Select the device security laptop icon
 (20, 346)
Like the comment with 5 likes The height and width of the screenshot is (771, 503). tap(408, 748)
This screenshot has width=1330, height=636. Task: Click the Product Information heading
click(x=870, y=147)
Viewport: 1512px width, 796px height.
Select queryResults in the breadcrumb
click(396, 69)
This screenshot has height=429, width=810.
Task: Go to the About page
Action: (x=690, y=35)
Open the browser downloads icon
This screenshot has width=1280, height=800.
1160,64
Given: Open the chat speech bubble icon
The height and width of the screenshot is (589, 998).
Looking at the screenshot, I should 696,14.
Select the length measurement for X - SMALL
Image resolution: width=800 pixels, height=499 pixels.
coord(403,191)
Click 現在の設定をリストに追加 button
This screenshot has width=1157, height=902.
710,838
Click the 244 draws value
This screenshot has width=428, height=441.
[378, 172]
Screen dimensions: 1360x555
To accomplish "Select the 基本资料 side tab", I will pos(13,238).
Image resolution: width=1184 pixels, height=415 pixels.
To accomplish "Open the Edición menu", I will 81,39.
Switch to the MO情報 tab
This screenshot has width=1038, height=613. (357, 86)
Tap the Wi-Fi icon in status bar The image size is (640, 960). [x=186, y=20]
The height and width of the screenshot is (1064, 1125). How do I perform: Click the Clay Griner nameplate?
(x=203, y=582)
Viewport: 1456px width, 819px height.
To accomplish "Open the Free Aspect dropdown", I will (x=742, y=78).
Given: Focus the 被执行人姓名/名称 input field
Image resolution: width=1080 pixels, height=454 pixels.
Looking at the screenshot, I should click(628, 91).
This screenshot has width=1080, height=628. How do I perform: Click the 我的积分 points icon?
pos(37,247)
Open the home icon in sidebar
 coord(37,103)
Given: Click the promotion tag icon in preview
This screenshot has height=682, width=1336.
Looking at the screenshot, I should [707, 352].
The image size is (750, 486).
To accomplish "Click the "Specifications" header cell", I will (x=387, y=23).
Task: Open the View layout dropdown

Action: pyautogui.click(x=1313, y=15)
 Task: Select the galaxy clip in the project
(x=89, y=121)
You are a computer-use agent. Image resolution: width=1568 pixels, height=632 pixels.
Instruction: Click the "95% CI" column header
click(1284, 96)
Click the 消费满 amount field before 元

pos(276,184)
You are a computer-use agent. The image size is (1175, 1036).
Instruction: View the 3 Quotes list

○ ○ ○ ○

*Work required*:
All lines above between those holding "This screenshot has width=1330, height=636." and "Viewport: 1512px width, 796px height.", inclusive, must be set down unchanged, and no other line may be included.

*Written solution*:
This screenshot has width=1330, height=636. Task: Click the Product Information heading
click(x=870, y=147)
Viewport: 1512px width, 796px height.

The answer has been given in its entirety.